A jogada do McDonald’s Brasil com a Working Title tem um cheiro conhecido: o de exclusividade estrategicamente dosada. A parceria, batizada de “A WT Ainda Mais Méqui”, traduz ícones da marca — dos Arcos Dourados à caixa de delivery — em peças de streetwear que vão circular apenas no Lollapalooza 2026. Mas há um detalhe que muda o tom da operação: não há venda. O drop é inteiramente direcionado a influenciadores.
Enquanto o mercado de collabs entre fast-food e moda costuma abrir brechas para o público consumidor — ainda que em tiragens limitadas — aqui a estratégia é outra. A coleção funciona menos como produto e mais como mídia vestível. São três camisetas, um moletom, dois lenços, três bonés e uma bolsa de couro que reproduz a sacola de delivery. Tudo feito para ser usado durante o festival por um grupo seleto de convidados, transformando cada peça em um ponto de ativação de marca em movimento.
“No Lollapalooza, a experiência também passa pelo estilo”, diz Ilca Sierra, diretora de marketing do McDonald’s no Brasil. A frase entrega a virada de chave: a marca não está apenas patrocinando um festival — está tentando ocupar o guarda-roupa dele. E ao restringir o acesso, o Méqui amplifica o valor simbólico da collab. É o tipo de operação que transforma um boné em objeto de desejo justamente por não estar disponível.

A escolha da Working Title para assinar a curadoria não é aleatória. Com trânsito consolidado no universo da moda urbana e uma linguagem que transita entre o soturno e o conceitual, a marca paulista entrega o selo de autenticidade que a operação exige. “Este projeto marca um ponto pivotal em nossa trajetória”, afirma Thiago Paes, diretor criativo da Working Title. A frase indica que, para a grife, a parceria vai além de um licenciamento — é um movimento de reposicionamento.

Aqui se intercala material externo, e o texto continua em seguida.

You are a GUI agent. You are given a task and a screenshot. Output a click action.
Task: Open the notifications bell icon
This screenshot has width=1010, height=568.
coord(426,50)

Para o público que estará no Autódromo de Interlagos entre os dias 20 e 22 de março, a collab vira parte da paisagem. Para quem acompanha de fora, vira curadoria de referência. O serviço útil aqui é outro: fica a leitura de que, no atual ecossistema de cultura de marca, o que escasseia é o que ecoa. E o Méqui parece ter entendido que, às vezes, não vender é a forma mais certeira de manter o hype.